Extracted text:

+++++

But do anthropologists need Deleuze to think about this? There are much more pedestrian places one could look–like, say, gardens. Melanesians long ago cornered the market on rhizomatic philosophy. Consider the personification of yams and sweet potatoes.

Here are details of traditional initiations (no longer practiced), reported by Rohatynskyj for Ömie speakers in Papua New Guinea’s Oro Province, whom she compares with folks in the Sepik and the Siane (who live quite close to the Asaro valley populations I work with):

Yams in the ground, like boys in [initiation huts], are kine’e [spirits]… It is forbidden at any time to say the word kine’e in the gardens by the same logic that forbids the saying of the word in the [initiation hut]: it would spoil the growth of the yam or the boy. Tuzin documents a similar equivalence between yams, spirits, and children for the Ilahita Arapesh. Yams are seen by these people as the only plants with spirits, and they are accorded an active life underground, moving about and visiting friends in other gardens. Yams are equated to the human body and treated as children. In pantomime episodes among the Siane, the players who are ‘korova‘ [spirits], enact an equivalence between the production of children and large piles of vegetable food. The Ömie practice of growing boys like yams and in the growth process equating both with spirits of the ancestors is paralleled by similar beliefs and practices among the Ilahita Arapesh and the Siane.

+++++

Stored data:
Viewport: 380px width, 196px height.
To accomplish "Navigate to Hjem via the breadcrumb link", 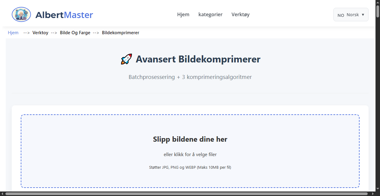I will coord(13,32).
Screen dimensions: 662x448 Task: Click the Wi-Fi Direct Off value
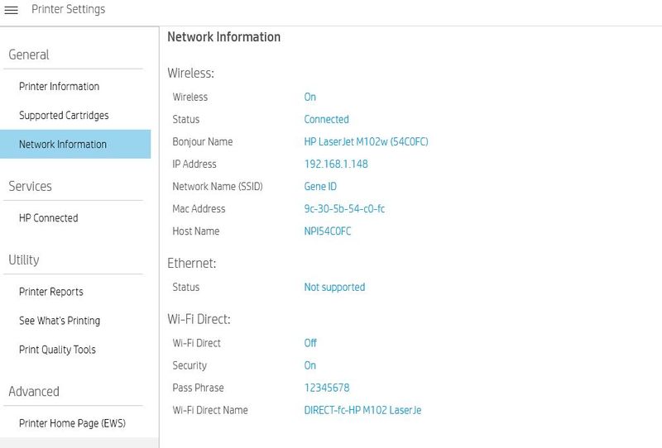pyautogui.click(x=310, y=343)
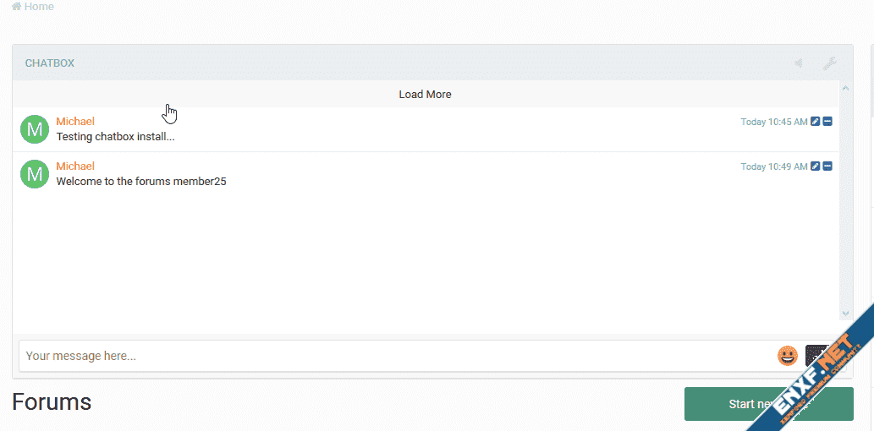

+++++

Written tasks:
**a.** In the yams passage, reproduce the text between "But do anthropologists" and "and sweet potatoes.", inclusive.
**b.** List every individual person the yams passage names.

Solved tasks:
**a.**
But do anthropologists need Deleuze to think about this? There are much more pedestrian places one could look–like, say, gardens. Melanesians long ago cornered the market on rhizomatic philosophy. Consider the personification of yams and sweet potatoes.

**b.**
Deleuze
Rohatynskyj
Tuzin